(Day 262) Day 3 of the DeepLearning.AI Data Engineering Professional Certificate course

Ivan Ivanov · September 19, 2024

data-eng theory applying-knowledge

Hello :) Today is Day 262!

A quick summary of today:

finished course 2 of the specialisation Source Systems, Data Ingestion, and Pipelines

Finishing Course 2 Week 1

From yesterday, the last thing from week 1 was the lab and quiz. Below is a simple overview of the issues tackled in the lab as I should not share detailed info.

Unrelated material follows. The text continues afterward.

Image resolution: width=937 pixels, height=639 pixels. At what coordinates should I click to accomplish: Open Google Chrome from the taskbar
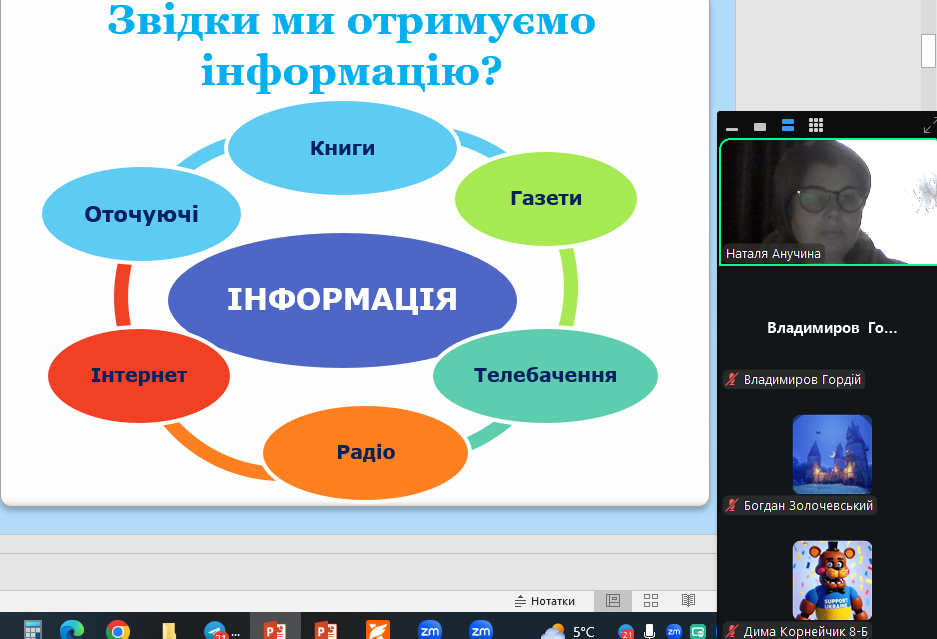click(x=118, y=630)
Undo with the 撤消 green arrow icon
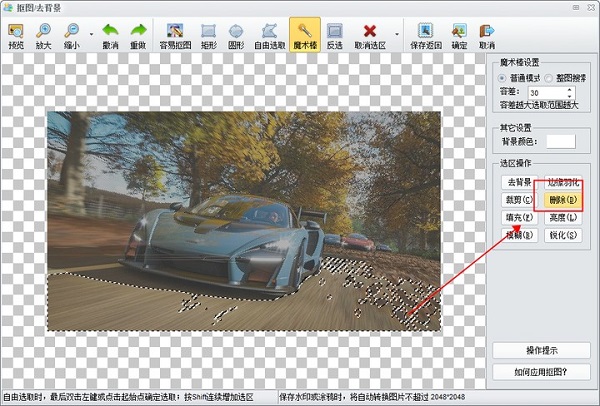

Fixing Database Connectivity Issues

So I had to look at the nwtworking setup like:

The issue was that I was trying to connect to the DB through c9, but the two were launched on different VPCs

Fixing Permission Issues (making sure cloud9 and the db are in the same security group and also can communicate with each other)

We covered:

how to connect to data sources
basics of networking
importance of IAM in ensuring security in source systems

Week 2: Data Ingestion

Summary: Batch vs. Stream Processing in Data Engineering

Throughout the course, the focus has been on understanding batch and stream processing, particularly in data engineering contexts. Almost all data can be seen as continuous streams of events—such as stock price changes or user interactions—that generate digital data when recorded.

Data Ingestion: Stream vs. Batch

Stream ingestion processes events individually in real-time as they occur.
Batch ingestion imposes boundaries, grouping data by time, size, or number of records, processing it as a single unit.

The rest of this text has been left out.